→ **REQUIREMENT**
How many lines in the records below contain the string "screenshot" with matching case? Tally them and give only the number.
** Start of TASK DATA **
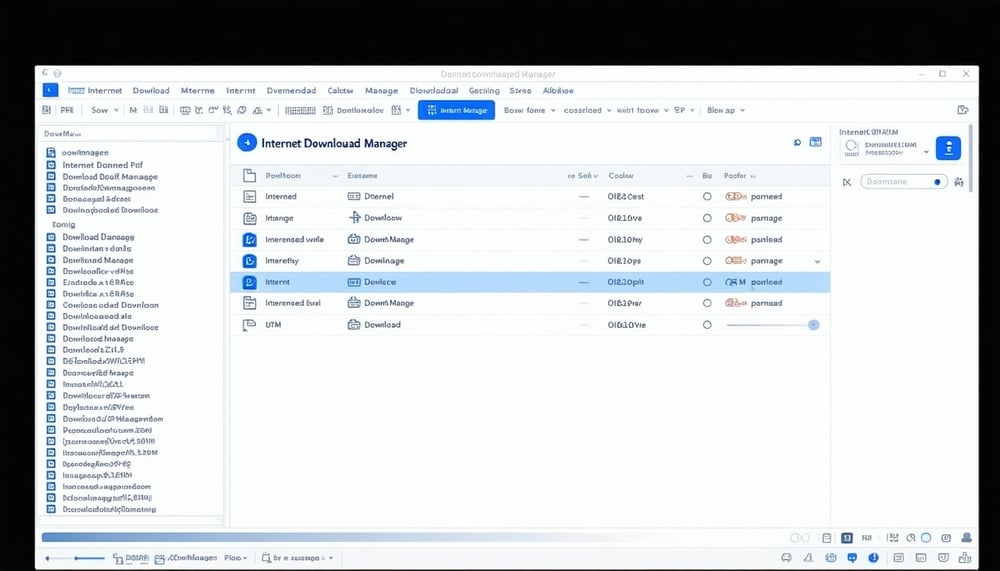Expand the chevron at the end of Internethy row

tap(818, 261)
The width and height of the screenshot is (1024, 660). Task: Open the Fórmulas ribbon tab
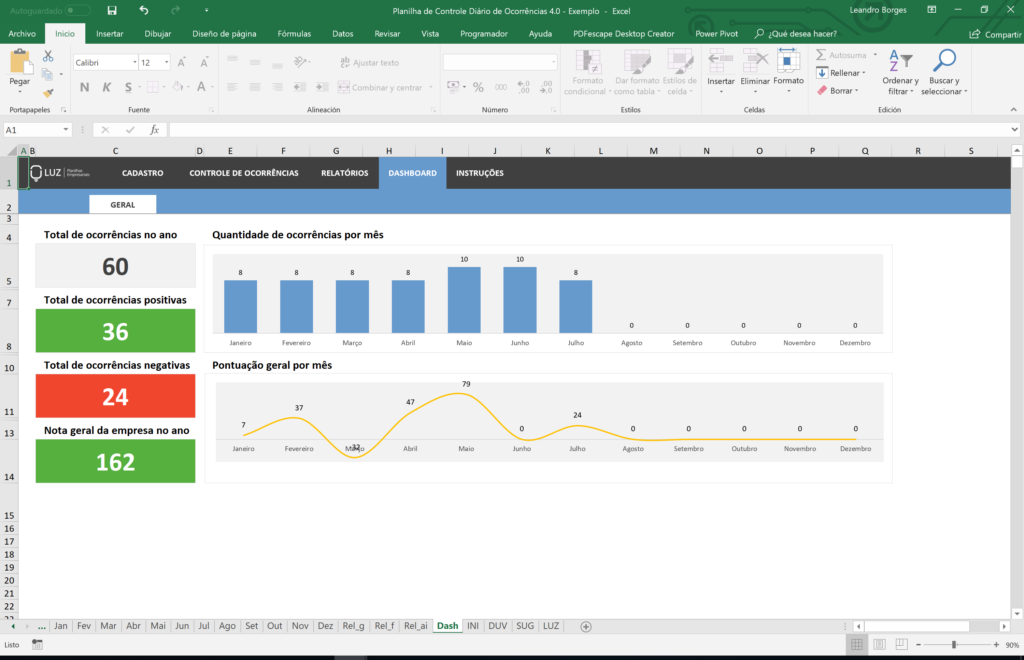click(294, 33)
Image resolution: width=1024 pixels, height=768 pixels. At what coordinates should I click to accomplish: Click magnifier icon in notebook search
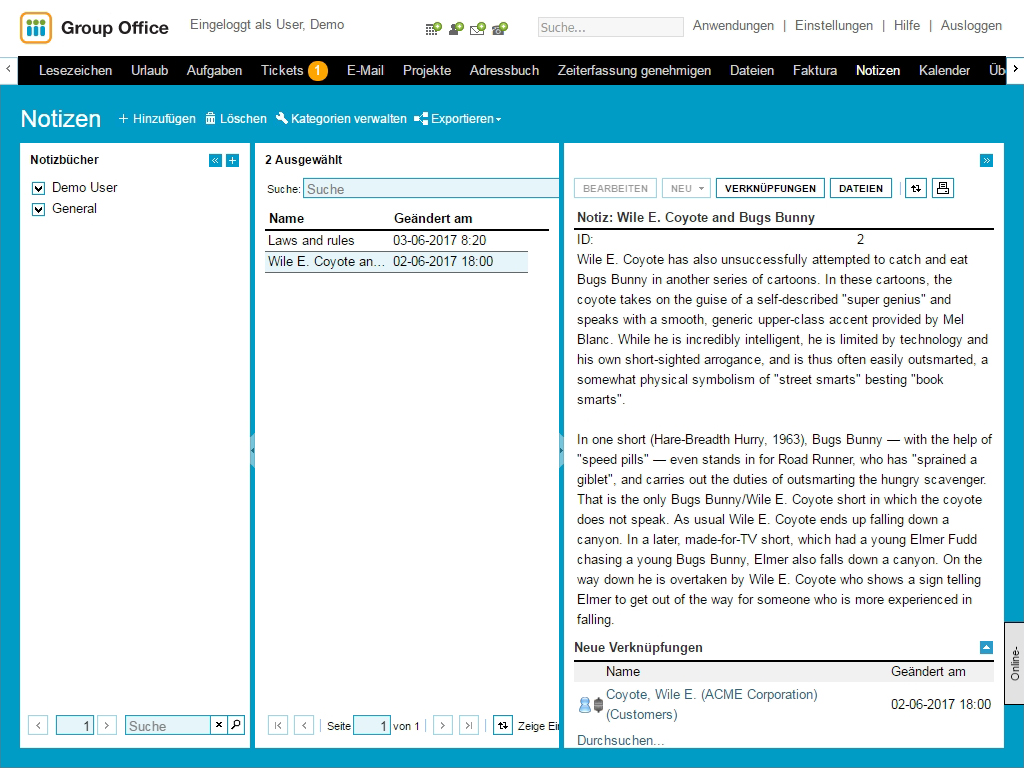pyautogui.click(x=236, y=725)
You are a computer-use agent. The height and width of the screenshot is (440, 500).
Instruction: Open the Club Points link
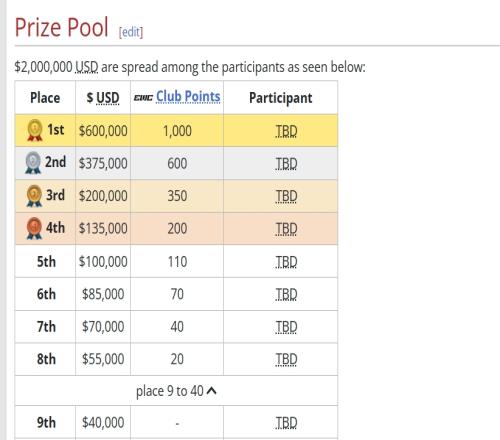coord(188,97)
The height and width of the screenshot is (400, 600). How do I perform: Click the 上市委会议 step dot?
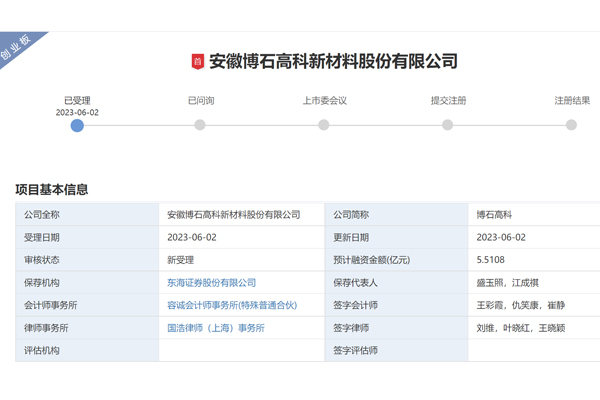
** End of TASK DATA **
→ **REPLY**
3